Thursday, August 20, 2015

Faulty Towers | The Lancet USA Blog

Faulty Towers | The Lancet USA Blog

by Rebecca Cooney

New York City is recovering from its largest and deadliest Legionnaires' disease outbreak. According to city health officials, the number of infections has grown to 124 confirmed cases. And as of the third week of August, the death toll has reached 12—all people with underlying medical conditions. With temperatures climbing over 90 on many days and air conditioners running full blast, it has had the city warily looking at every vent.

The culprit is L pneumophilia, a species of Legionella bacteria, which causes pneumonia-like symptoms and flourishes in cooling towers—heat rejection devices used for air conditioning—that are heavily relied on in the summer months. Narrowing the skyline down to a handful of units is no small task. The exact number of cooling towers in New York City is well into the thousands and includes all shapes, sizes, makes, and models. But unlike previous years where sporadic infections have been reported around the city, this outbreak has been traced to roof-top cooling towers in a geographically clustered area. Five buildings in the South Bronx, including a hotel and a medical center, have tested positive for the bacteria and hundreds of spots have been inspected.

The incubation period from Legionella infection to disease is about 2-10 days. With the first positive tests for the bacteria having been identified in mid-July and city sources reporting no new cases after August 3, it is likely that the worst has passed. Enter the next set of hurdles. Although, the “ground zero” contaminated cooling tower is probably one of the five in the high-impact South Bronx cluster previously detected, to make that determination, genetic testing is under way.

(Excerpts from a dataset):
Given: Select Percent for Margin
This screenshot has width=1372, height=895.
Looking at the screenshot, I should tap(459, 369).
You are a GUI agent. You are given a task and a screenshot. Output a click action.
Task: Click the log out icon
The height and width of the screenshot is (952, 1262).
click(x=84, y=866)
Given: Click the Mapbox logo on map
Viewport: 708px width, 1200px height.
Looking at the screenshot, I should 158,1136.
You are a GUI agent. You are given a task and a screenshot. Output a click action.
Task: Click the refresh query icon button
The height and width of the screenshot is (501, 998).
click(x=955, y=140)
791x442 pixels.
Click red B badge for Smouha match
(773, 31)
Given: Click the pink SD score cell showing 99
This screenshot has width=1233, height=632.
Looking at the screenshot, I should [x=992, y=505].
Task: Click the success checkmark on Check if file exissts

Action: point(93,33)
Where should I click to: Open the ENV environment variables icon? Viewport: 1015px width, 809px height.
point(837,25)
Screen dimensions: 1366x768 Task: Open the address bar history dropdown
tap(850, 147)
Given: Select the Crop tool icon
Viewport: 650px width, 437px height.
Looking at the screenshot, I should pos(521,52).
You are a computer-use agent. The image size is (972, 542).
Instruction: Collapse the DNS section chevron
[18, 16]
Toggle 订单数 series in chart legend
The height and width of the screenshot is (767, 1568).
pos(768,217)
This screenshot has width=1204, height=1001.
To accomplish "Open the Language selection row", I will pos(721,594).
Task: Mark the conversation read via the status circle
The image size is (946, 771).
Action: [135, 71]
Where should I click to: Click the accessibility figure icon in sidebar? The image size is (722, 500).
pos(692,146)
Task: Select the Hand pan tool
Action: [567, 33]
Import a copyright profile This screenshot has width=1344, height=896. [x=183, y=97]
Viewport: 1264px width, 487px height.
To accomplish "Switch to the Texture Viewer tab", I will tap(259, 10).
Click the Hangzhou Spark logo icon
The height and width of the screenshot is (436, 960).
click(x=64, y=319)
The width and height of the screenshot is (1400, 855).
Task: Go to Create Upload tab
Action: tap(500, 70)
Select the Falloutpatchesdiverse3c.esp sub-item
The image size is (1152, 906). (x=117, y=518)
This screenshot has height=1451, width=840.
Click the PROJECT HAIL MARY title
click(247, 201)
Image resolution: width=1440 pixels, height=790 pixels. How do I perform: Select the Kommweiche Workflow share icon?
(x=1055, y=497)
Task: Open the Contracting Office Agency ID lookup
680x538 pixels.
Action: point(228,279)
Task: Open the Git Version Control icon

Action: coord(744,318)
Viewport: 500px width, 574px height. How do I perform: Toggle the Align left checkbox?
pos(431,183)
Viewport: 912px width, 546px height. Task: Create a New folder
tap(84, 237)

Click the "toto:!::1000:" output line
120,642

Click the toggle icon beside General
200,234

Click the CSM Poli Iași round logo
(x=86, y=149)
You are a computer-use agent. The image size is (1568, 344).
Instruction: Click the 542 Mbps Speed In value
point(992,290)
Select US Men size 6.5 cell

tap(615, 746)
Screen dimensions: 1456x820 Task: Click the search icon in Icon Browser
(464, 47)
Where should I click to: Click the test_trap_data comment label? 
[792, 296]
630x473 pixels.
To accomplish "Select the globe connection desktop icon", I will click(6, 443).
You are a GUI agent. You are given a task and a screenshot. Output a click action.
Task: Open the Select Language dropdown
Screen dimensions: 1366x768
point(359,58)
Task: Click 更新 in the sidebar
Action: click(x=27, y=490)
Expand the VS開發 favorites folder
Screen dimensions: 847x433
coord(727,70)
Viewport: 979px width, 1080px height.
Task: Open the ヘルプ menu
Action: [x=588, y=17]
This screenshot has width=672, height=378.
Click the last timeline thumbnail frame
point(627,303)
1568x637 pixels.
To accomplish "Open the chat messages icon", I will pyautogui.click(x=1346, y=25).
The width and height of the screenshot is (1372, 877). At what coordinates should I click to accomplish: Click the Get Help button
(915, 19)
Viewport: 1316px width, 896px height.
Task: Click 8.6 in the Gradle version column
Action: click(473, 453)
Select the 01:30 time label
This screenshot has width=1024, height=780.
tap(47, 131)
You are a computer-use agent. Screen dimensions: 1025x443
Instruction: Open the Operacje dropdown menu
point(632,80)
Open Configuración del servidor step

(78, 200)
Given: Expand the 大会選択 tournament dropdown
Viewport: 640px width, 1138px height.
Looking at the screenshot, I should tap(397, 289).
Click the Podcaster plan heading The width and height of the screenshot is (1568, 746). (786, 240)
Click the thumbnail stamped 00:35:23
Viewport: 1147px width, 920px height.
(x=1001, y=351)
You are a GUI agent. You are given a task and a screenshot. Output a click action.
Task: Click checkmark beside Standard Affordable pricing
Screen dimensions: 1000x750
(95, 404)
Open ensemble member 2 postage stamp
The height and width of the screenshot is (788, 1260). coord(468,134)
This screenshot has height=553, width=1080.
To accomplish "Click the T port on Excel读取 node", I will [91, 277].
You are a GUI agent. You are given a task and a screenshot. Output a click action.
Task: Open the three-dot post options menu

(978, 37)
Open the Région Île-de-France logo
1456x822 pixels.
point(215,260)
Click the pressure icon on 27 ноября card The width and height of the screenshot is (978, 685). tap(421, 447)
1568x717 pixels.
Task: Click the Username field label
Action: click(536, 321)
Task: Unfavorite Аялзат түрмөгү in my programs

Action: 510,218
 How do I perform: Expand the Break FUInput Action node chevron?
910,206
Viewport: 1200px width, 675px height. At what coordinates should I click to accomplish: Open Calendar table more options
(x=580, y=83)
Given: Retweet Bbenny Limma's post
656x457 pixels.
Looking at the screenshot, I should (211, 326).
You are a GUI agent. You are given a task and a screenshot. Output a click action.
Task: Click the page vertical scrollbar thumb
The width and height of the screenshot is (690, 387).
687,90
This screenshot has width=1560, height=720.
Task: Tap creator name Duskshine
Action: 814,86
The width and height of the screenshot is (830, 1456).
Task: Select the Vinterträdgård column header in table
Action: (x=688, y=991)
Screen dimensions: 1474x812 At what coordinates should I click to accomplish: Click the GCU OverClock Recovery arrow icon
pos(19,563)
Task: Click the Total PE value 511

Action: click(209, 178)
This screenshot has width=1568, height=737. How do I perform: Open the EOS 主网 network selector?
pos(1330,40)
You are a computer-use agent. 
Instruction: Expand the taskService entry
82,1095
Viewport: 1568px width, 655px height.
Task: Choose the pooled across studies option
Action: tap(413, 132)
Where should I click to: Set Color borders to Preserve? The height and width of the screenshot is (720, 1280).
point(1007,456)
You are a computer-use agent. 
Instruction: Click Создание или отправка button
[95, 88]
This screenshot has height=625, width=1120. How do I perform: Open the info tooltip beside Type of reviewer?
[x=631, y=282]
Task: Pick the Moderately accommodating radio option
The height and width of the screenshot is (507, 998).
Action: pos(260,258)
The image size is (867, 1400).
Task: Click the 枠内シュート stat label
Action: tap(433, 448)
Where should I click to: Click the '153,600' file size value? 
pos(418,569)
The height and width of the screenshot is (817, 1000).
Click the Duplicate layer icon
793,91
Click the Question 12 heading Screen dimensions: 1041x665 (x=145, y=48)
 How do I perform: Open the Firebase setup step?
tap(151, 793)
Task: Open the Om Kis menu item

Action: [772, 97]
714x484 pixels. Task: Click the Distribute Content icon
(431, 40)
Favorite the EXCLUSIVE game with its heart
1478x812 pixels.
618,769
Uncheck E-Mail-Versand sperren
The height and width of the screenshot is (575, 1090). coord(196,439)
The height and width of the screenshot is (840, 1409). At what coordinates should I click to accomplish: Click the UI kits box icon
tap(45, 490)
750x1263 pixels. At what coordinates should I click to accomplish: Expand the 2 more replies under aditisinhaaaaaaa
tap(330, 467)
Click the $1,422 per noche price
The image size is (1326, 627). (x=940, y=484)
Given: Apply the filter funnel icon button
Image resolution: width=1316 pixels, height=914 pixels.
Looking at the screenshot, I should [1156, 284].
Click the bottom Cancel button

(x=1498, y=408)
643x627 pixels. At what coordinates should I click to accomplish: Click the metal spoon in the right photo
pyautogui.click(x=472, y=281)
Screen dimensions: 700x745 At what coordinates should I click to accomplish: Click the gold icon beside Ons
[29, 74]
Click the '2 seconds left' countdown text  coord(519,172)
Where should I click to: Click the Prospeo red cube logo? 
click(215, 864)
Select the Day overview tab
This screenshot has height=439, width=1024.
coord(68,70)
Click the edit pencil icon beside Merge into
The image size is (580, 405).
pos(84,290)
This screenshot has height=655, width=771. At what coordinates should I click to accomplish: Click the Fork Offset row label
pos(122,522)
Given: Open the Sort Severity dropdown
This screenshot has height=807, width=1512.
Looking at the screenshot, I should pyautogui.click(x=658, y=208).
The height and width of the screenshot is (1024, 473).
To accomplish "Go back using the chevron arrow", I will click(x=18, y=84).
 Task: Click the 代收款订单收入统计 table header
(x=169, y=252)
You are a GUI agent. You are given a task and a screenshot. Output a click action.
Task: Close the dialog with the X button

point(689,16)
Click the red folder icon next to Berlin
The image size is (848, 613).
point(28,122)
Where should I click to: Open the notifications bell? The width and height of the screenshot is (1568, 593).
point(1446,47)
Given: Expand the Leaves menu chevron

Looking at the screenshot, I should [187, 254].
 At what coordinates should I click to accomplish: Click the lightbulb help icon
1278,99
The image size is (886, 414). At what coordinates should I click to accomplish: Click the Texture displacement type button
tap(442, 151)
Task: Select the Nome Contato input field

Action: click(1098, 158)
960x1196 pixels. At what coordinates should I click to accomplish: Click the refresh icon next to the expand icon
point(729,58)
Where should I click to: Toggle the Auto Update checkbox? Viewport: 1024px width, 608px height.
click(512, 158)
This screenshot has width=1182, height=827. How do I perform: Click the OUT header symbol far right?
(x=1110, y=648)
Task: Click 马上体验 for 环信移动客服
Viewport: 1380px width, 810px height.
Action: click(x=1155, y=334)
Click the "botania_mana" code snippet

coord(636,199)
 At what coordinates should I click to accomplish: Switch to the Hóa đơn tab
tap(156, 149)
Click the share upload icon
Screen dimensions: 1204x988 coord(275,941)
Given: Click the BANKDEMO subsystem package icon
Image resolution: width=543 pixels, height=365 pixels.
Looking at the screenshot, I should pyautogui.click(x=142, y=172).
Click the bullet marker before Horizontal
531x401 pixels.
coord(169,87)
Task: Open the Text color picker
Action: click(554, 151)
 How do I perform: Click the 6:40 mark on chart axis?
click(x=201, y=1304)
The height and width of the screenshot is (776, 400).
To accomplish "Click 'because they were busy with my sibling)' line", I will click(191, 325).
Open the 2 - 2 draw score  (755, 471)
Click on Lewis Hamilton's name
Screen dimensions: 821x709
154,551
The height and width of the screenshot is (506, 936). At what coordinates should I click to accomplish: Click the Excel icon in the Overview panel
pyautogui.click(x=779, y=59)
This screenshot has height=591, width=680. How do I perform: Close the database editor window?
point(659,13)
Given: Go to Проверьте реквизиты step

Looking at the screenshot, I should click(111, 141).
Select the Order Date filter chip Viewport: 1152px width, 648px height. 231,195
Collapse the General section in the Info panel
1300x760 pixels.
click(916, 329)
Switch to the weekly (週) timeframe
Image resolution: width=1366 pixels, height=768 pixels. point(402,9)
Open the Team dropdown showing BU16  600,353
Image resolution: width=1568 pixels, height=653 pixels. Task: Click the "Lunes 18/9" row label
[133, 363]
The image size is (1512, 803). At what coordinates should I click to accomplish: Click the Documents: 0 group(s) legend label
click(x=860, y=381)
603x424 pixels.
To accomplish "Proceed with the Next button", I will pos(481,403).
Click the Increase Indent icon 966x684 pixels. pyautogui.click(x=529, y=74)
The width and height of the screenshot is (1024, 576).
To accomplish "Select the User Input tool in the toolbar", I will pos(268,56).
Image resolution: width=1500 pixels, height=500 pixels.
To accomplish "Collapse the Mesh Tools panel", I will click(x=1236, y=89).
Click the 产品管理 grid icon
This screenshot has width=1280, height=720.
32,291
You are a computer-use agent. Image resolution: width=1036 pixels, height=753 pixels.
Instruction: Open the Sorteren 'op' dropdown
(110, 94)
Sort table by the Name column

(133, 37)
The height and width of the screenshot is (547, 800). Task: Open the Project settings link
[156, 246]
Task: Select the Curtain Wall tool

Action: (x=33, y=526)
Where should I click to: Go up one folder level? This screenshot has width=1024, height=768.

(Brief 1):
Answer these questions from the Legionnaires' outbreak text:
(a) How many confirmed cases had the infections grown to, according to city health officials?
(b) How many buildings in the South Bronx tested positive for the bacteria?
(c) How long is the incubation period from Legionella infection to disease?
(Brief 2): Carry on the Legionnaires' outbreak text past its last sentence.

(Answer space 1):
(a) 124 confirmed cases.
(b) Five buildings.
(c) About 2-10 days.

(Answer space 2):
Industry standards suggest that cooling towers should be maintained and cleaned twice a year. But in response to the magnitude of the current outbreak and number of deaths, on Thursday, August 13, 2015, the City Council of New York passed aggressive new legislation governing cooling tower upkeep. Ratcheting up the urgency for building owners, all cooling towers must now be registered within 30 days of the law’s enactment (by mid-September). But the law does not stop there. Building owners must also perform quarterly inspections for Legionella bacteria and provide the Department of Health and Mental Hygiene (DOHMH) with annual certification that cooling towers have been tested, cleaned, and disinfected. Failure to comply could result in penalties of $2000 for an initial infraction to up to a year in prison and a $25 000 fine for disobeying maintenance orders from the DOHMH. While some critics have decried the new measures as being overly punitive, safety governance of cooling towers should be on par with other building-wide regulations, such as fire codes.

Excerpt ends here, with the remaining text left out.